1.6 What will it look like?
1.7 What is wrong with using ICD?
1.8 What makes it different? Is it yet another coding system?
1.9 How is GALEN different from the UMLS ?
1.10 Can GALEN and existing coding and classification schemes co-exist?
1.11 How does GALEN relate to existing standards activities?
1.12 What do we mean by Application Independence and Re-Use ?
1.13 What about Medical Records?
1.14 "Oh, so it's all about smart cards, is it?"
1.15 What about KBS and Decision Support?
1.16 What about natural language?
1.17 What about speech?
1.18 What happens next?

1.1 What is GALEN?

GALEN is the name given to a technology that is designed to represent clinical information in a new way, and is intended to put the clinical into the clinical workstation . GALEN produces a computer-based multilingual coding system for medicine, using a qualitatively different approach from those used in the past.

The GALEN Programme represents the overall development of the technology, which has included several EU-funded Research Projects (the GALEN & GALEN-IN-USE projects).

OpenGALEN is a not-for-profit organisation that has been formed to enable the widest possible exploitation of some of the results of the GALEN Programme.

1.2 What does it do?

GALEN is trying to make it easier to build useful and usable clinical applications, to support clinicians in their day-to-day work. We have identified one of the factors that makes it hard to build and integrate such applications - the need for representation of the medical concepts that such applications have to store and manipulate.

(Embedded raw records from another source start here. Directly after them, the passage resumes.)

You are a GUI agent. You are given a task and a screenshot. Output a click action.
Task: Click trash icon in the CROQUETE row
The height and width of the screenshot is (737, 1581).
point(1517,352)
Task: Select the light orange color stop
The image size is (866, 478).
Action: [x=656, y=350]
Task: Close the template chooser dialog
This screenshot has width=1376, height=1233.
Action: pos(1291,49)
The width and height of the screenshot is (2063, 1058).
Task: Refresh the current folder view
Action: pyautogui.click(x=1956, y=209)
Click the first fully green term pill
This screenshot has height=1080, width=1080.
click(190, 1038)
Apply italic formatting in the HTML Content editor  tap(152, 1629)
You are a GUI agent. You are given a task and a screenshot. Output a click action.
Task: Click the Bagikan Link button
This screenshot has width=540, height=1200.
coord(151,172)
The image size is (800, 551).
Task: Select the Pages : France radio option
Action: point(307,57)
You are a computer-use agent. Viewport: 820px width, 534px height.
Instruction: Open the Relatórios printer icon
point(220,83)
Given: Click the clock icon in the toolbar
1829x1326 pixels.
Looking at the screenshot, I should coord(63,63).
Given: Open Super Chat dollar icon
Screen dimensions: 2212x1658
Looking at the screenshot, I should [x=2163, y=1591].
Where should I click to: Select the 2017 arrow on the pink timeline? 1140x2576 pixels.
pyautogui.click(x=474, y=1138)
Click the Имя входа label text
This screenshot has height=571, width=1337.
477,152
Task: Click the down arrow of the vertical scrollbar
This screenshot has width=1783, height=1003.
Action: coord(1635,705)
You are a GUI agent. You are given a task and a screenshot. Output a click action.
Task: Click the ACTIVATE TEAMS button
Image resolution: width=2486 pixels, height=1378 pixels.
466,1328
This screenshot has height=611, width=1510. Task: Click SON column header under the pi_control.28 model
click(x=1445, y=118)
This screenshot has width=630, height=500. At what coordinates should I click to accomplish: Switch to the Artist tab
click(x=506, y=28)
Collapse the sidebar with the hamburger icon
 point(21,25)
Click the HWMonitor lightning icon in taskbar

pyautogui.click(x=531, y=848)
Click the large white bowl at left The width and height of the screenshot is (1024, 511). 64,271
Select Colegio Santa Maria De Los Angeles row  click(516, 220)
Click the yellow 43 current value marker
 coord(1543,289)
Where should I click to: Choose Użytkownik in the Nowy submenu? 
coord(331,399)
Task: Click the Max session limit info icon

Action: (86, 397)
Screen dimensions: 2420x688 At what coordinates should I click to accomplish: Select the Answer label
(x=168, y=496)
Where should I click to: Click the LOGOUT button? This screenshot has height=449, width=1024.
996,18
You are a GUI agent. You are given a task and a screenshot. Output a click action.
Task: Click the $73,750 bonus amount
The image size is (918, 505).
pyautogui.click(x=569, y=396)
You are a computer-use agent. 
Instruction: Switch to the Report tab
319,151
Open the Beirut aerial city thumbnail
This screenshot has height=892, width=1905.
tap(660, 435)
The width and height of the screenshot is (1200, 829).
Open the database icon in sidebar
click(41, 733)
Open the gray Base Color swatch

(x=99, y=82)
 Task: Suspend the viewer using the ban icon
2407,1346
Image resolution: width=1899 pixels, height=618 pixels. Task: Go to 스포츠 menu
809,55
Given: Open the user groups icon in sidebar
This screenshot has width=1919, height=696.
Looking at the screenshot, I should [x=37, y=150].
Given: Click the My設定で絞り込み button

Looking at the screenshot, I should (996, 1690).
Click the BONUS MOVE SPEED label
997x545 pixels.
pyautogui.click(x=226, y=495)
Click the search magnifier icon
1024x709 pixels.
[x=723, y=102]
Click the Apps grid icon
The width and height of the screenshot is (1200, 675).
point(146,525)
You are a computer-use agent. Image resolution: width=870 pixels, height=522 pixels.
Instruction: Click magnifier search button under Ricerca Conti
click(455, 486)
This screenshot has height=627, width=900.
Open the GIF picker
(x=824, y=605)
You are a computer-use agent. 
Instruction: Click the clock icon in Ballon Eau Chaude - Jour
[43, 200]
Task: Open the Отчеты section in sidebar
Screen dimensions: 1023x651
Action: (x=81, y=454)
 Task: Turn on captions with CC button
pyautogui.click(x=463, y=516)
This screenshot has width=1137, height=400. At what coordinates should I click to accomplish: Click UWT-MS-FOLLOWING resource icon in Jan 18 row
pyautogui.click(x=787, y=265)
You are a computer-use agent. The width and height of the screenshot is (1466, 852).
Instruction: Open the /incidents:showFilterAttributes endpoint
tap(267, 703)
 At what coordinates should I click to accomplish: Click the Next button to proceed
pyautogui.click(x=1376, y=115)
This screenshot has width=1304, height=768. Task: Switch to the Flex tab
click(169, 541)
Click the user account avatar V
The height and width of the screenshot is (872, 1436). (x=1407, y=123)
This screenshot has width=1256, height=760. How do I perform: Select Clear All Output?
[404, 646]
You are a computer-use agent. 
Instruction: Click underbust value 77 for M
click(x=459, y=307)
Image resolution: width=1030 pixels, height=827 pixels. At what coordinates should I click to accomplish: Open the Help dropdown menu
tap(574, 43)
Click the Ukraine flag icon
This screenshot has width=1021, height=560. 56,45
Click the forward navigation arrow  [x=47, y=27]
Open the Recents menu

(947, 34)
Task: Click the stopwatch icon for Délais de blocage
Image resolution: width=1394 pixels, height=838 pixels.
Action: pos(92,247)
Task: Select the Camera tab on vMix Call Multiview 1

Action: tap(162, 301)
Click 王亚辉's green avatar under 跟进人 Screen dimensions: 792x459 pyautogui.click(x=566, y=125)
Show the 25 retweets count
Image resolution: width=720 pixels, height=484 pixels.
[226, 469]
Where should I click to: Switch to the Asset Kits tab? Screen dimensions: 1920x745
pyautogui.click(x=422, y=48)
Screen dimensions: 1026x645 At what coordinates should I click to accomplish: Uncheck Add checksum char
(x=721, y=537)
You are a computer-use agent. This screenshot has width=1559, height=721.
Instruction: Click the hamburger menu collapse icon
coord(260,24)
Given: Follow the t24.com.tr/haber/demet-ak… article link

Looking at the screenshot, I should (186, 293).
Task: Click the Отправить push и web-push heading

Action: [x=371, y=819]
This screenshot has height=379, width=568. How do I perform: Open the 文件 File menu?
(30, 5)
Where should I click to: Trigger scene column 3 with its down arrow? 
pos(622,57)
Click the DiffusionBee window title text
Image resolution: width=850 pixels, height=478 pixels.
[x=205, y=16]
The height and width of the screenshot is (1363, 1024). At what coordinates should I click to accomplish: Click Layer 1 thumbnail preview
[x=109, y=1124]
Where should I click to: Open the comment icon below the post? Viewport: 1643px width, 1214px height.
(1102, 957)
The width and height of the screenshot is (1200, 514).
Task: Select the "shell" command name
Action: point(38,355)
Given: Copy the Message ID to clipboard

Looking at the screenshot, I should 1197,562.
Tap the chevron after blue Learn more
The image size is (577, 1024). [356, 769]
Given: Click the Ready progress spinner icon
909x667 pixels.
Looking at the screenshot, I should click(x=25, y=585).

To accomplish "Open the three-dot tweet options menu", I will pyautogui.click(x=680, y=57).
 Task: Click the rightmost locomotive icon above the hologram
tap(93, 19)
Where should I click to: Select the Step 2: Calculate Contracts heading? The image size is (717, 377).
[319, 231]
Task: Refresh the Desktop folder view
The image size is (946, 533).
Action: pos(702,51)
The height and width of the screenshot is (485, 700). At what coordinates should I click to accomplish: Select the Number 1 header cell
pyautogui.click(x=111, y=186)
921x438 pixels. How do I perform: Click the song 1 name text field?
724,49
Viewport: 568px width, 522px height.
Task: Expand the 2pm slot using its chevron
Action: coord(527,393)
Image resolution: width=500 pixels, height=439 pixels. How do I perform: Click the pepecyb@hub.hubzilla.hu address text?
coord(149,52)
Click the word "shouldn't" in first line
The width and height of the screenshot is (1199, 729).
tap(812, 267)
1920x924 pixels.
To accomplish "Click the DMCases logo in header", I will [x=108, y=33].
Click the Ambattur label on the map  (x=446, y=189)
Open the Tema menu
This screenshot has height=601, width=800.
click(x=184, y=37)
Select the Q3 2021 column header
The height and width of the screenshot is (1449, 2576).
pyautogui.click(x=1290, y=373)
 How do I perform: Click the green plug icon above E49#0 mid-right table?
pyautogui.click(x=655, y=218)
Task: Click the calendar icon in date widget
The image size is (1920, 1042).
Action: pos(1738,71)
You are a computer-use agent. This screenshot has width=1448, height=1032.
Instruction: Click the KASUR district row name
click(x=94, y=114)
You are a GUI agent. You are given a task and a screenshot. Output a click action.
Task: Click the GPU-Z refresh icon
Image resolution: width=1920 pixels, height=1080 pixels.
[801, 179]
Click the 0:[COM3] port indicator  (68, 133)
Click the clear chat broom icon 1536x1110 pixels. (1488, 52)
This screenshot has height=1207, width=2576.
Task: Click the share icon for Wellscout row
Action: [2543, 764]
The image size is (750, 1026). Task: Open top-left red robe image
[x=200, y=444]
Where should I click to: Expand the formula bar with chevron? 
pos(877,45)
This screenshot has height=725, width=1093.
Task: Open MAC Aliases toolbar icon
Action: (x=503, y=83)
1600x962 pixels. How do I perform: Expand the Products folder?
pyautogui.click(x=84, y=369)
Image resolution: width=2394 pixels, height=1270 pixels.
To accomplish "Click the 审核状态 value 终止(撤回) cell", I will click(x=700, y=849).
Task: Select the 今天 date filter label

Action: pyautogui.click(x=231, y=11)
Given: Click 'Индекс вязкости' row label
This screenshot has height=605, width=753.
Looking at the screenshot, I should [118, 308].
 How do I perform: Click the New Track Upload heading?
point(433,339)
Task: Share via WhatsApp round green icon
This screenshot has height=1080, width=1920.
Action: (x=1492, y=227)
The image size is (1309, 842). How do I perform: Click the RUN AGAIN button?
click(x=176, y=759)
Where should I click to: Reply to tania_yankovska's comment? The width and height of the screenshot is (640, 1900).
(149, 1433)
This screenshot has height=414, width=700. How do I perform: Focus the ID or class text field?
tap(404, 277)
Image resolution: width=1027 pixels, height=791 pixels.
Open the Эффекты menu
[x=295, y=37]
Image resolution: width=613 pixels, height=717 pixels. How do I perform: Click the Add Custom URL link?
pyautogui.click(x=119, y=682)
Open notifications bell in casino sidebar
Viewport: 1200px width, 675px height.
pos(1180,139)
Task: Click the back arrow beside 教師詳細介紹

The GALEN Programme is developing a clinical terminology - the GALEN Common Reference Model - in which we can represent all and only sensible medical concepts. The medical concepts represented using that scheme must be accessible and manipulable by computers, as well as being accessible to clinicians. The representation scheme that we are using to build the GALEN Common Reference Model is known as GRAIL - the GALEN Representation And Integration Language. The GALEN Common Reference Model is delivered and used via a software device called a GALEN Terminology Server; we have found that, to be usable, clinical terminologies must now be software rather than data-sets.

The GALEN Technology - the GALEN Common Reference Model written in GRAIL, and its delivery by GALEN Terminology Servers - intended to support the requirements of individual applications for multilingual clinical terminology, to mediate amongst existing and new systems, and to facilitate the development of new systems.

1.3 How did it develop?

The impetus for the development of GALEN emerged at the end of the 1980s, during user-interface prototyping for a clinical workstation (PEN&PAD), and exploratory work funded by the EU (the SESAME & OAR projects).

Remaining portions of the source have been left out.